Hash-based Message Authentication Code (HMAC): A mechanism for message authentication using cryptographic hash functions. HMAC can be used with any iterative cryptographic hash function (for example, MD5 and SHA-1) in combination with a secret shared key. The cryptographic strength of HMAC depends on the properties of the underlying hash function.

Information Rights Management (IRM): A technology that provides persistent protection to digital data by using encryption, certificates, and authentication. Authorized recipients or users acquire a license to gain access to the protected files according to the rights or business rules that are set by the content owner.

language code identifier (LCID): A 32-bit number that identifies the user interface human language dialect or variation that is supported by an application or a client computer.

little-endian: Multiple-byte values that are byte-ordered with the least significant byte stored in the memory location with the lowest address.

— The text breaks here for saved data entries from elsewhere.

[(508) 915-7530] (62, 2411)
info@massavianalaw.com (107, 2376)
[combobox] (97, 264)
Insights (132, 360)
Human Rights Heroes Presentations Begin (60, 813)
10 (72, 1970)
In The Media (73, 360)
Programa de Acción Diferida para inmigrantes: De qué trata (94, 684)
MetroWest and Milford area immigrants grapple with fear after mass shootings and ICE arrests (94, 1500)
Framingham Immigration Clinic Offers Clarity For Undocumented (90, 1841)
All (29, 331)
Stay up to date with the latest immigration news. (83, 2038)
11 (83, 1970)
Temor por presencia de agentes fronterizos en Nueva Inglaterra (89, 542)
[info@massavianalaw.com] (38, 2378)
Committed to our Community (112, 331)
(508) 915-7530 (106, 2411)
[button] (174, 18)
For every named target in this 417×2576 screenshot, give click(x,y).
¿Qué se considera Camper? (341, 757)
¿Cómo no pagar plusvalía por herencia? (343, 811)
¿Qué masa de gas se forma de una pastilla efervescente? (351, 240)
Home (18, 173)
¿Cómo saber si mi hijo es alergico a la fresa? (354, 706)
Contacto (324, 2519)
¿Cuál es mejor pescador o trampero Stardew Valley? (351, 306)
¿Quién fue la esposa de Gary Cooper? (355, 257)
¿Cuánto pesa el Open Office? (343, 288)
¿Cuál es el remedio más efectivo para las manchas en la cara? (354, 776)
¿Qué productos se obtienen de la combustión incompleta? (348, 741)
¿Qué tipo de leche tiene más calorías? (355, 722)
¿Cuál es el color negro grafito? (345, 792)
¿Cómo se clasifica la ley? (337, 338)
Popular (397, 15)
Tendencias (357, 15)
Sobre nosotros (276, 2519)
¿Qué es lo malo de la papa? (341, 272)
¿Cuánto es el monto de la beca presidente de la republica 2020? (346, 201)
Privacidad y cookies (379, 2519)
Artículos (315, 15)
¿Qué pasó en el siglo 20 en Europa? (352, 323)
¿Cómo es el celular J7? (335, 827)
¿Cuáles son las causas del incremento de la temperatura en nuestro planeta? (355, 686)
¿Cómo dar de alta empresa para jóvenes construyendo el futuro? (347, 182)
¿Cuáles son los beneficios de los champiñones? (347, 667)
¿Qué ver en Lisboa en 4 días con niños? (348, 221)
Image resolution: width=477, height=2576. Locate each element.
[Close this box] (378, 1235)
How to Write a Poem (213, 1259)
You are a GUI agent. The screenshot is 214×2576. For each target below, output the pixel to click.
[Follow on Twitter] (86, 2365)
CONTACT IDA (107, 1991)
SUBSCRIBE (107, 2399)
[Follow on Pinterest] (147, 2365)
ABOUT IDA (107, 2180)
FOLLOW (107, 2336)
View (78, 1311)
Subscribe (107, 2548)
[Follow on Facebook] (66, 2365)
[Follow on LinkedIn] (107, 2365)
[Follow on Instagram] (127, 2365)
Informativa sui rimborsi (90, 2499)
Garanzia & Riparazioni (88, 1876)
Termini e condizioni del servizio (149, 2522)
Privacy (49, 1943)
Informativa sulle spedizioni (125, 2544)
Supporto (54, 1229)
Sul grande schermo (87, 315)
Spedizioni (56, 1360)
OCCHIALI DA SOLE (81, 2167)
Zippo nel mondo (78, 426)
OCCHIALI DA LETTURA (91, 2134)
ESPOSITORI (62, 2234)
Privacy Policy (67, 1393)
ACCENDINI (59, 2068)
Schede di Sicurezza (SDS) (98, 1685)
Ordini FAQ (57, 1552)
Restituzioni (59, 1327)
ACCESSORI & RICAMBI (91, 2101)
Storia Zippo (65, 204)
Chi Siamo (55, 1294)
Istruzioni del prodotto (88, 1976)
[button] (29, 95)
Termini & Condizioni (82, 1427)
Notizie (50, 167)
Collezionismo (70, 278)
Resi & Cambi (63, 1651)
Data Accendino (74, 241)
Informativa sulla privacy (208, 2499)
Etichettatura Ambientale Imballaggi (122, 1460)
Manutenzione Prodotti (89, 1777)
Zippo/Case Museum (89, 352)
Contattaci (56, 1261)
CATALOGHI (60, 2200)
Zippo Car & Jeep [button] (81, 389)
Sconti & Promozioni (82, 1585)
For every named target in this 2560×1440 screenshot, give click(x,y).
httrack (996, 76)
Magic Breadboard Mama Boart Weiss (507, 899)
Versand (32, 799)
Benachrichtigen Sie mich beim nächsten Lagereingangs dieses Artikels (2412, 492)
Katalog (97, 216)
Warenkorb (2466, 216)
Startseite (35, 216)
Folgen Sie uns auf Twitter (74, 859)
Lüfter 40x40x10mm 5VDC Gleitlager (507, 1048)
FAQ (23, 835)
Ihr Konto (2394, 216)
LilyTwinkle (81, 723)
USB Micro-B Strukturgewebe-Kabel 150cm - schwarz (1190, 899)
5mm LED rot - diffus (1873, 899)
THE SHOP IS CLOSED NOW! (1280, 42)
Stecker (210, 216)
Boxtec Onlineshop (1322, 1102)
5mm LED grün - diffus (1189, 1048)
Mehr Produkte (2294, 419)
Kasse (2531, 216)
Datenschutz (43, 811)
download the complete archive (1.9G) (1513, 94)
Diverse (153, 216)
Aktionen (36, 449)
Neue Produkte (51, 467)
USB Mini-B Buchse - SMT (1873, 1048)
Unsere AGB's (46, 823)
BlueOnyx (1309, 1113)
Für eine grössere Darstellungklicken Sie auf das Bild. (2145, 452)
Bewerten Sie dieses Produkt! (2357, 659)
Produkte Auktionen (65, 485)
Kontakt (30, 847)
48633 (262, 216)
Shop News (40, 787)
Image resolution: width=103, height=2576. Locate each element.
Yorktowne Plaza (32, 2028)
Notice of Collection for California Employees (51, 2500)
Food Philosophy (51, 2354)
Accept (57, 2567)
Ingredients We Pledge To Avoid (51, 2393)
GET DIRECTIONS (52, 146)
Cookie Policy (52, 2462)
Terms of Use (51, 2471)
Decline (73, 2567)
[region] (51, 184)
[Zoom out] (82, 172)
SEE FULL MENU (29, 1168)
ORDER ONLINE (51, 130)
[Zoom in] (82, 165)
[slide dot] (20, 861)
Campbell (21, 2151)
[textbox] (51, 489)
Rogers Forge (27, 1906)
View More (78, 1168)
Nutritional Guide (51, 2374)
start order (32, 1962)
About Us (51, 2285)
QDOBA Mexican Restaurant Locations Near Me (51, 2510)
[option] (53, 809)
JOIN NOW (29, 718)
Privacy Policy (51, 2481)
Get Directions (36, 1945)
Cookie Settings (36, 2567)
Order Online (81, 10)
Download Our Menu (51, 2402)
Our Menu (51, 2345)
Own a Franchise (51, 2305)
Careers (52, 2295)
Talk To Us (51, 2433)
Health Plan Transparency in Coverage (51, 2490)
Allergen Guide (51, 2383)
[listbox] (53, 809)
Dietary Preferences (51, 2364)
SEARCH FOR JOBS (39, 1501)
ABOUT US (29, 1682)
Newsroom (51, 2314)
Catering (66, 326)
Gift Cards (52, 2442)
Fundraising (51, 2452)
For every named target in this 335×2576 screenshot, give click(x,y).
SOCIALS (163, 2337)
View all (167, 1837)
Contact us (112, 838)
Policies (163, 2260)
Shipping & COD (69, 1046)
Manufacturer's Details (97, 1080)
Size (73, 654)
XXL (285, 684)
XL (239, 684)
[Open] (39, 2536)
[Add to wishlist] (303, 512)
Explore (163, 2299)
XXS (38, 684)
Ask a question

MD5: A one-way, 128-bit hashing scheme that was developed by RSA Data Security, Inc., as described in [RFC1321].

OLE compound file: A form of structured storage, as described in [MS-CFB]. A compound file allows independent storages and streams to exist within a single file.

protected content: Any content or information, such as a file, Internet message, or other object type, to which a rights-management usage policy is assigned and is encrypted according to that policy. See also Information Rights Management (IRM).

RC4: A variable key-length symmetric encryption algorithm. For more information, see [SCHNEIER] section 17.1.

salt: An additional random quantity, specified as input to an encryption function that is used to increase the strength of the encryption.

SHA-1: An algorithm that generates a 160-bit hash value from an arbitrary amount of input data, as described in [RFC3174]. SHA-1 is used with the Digital Signature Algorithm (DSA) in the Digital Signature Standard (DSS), in addition to other algorithms and standards.

storage: An element of a compound file that is a unit of containment for one or more storages and streams, analogous to directories in a file system, as described in [MS-CFB].

stream: An element of a compound file, as described in [MS-CFB]. A stream contains a sequence of bytes that can be read from or written to by an application, and they can exist only in storages.

transform: An operation that is performed on data to change it from one form to another. Two examples of transforms are compression and encryption.

Unicode: A character encoding standard developed by the Unicode Consortium that represents almost all of the written languages of the world. The Unicode standard [UNICODE5.0.0/2007] provides three forms (UTF-8, UTF-16, and UTF-32) and seven schemes (UTF-8, UTF-16, UTF-16 BE, UTF-16 LE, UTF-32, UTF-32 LE, and UTF-32 BE).